───── Passage to read ─────
Script to download a web page

Question

i made a web server to show my page locally, because is located in a place with a poor connection so what i want to do is download the page content and replace the old one, so i made this script running in background but i am not very sure if this will work 24/7 (the 2m is just to test it, but i want it to wait 6-12 hrs), so, ¿what do you think about this script? is insecure? or is enough for what i am doing? Thanks.

#!/bin/bash
a=1;
while [ $a -eq 1 ]
do
echo "Starting..."
sudo wget http://www.example.com/web.zip  --output-document=/var/www/content.zip
sudo unzip -o /var/www/content.zip -d /var/www/
sleep 2m
done
exit

UPDATE: This code i use now: (Is just a prototype but i pretend not using sudo)

#!/bin/bash
a=1;
echo "Start"
while [ $a -eq 1 ]
do
echo "Searching flag.txt"
if [ -e flag.txt ]; then
    echo "Flag found, and erasing it"
    sudo rm flag.txt

    if [ -e /var/www/content.zip ]; then
    echo "Erasing old content file"
        sudo rm /var/www/content.zip
    fi
    echo "Downloading new content"
    sudo wget ftp://user:password@xx.xx.xx.xx/content/newcontent.zip  --output-document=/var/www/content.zip
    sudo unzip -o /var/www/content.zip -d /var/www/
    echo "Erasing flag.txt from ftp"
    sudo ftp -nv < erase.txt
    sleep 5s
else
    echo "Downloading flag.txt"
    sudo wget ftp://user:password@xx.xx.xx.xx/content/flag.txt
    sleep 5s
fi
echo "Waiting..."
───── Source excerpt ─────
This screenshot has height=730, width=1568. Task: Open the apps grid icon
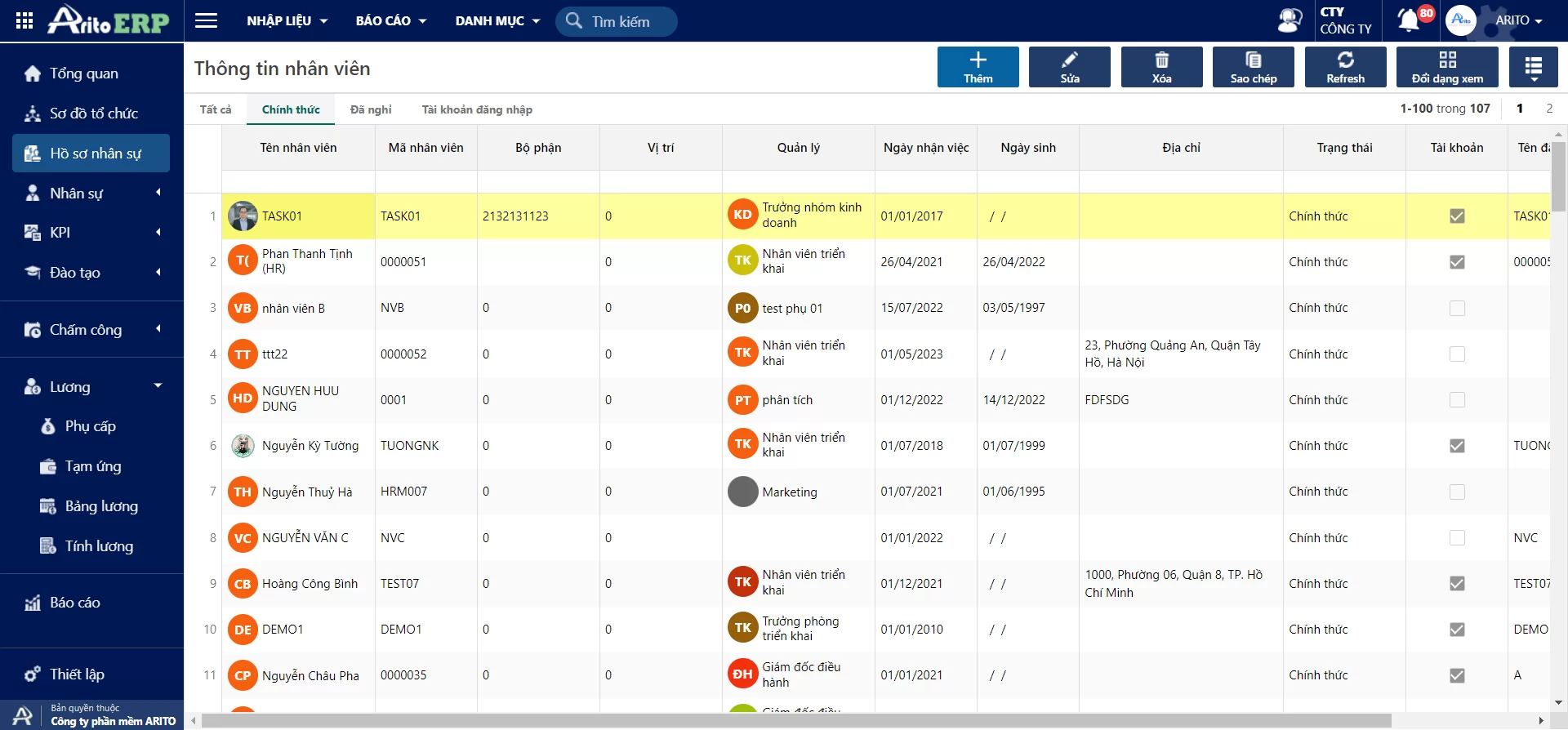24,20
─────
** Job **
Give a two-sentence summary of the web page download script question above.

** Task response **
Because the page sits in a place with a poor connection, the poster runs a local web server and wrote a background bash script that downloads the page content with wget, unzips it over the old files in /var/www, and waits 2 minutes (a test value for a planned 6 to 12 hours) before repeating. They ask whether the script will work 24/7 and whether it is insecure or good enough, then share an updated prototype that looks for a flag.txt file and, when it finds one, downloads new content over FTP and erases the flag; they add that they intend to stop using sudo.